During her 10 years as President and CEO of Hospice of Michigan in Detroit, Carolyn headed the acquisition of 11 hospice programs and merger into one corporation. She created and ran the nation’s first and largest statewide hospice program, serving 5,000 patients and their families each year. While overseeing a staff of 800, as well as running a statewide hospice fundraising program, pharmacy, and a hospice computer software company, Carolyn turned around the agency fiscally, balancing the budget and generating operational surplus. Under her leadership, Hospice of Michigan established Hospice Home, the state’s first freestanding, specialty-built hospice facility.

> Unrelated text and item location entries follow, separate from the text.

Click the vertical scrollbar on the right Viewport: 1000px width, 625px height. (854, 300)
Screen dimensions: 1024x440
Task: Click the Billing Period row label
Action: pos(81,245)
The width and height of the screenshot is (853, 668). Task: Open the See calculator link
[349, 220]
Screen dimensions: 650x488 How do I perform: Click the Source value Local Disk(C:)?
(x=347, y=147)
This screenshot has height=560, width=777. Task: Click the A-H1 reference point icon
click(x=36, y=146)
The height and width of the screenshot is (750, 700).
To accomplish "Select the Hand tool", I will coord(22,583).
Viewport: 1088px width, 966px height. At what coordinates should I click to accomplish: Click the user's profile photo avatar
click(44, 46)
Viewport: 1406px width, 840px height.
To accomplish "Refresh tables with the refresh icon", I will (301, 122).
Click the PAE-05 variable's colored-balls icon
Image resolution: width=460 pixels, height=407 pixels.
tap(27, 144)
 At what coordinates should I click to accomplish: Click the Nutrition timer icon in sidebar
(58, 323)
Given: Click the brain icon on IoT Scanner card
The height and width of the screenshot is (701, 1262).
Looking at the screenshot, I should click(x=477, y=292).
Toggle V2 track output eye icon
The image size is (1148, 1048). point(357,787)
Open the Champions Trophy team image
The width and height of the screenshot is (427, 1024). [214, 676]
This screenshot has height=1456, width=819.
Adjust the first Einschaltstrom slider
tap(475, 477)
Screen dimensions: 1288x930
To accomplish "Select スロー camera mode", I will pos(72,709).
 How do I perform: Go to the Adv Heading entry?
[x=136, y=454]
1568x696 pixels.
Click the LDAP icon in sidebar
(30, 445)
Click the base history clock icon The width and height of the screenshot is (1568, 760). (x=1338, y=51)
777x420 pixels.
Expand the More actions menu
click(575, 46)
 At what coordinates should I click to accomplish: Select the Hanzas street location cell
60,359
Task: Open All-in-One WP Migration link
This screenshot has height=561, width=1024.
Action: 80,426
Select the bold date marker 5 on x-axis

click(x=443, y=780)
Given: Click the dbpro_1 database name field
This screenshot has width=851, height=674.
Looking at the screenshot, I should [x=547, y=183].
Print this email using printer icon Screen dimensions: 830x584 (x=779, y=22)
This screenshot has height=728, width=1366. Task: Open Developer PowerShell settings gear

Carolyn gained much of her political insight and acumen as Chairperson and President of the National Hospice Organization (NHO) (1983-1986) where she served as chief spokesperson and political advocate. Carolyn has been called upon again and is currently serving on the Board of Trustees for the National Hospice and Palliative Care Organization. Of the numerous honors and special assignments given her, Carolyn is particularly proud of her achievements with NHPCO, including being honored with the 2006 Founder’s Award; initiating the National Hospice Work Group (1992 – present); serving as Governor appointed Trustee, Board of Control, Ferris State University (1997 – 1999); earning the “Best Managed Non-Profit” award, Crain’s Detroit Business, 1994; being named one of “Detroit’s 100 Most Influential Women,” Crain’s Detroit Business, 1997; and receiving the first prestigious “Heart of Hospice Award”, by NHO in 1993.

Carolyn earned her Master of Public Administration degree from Western Michigan University, her BA from Miami University, and the esteemed National Leadership Fellowship, from the W. K. Kellogg Foundation to study health care systems throughout the world.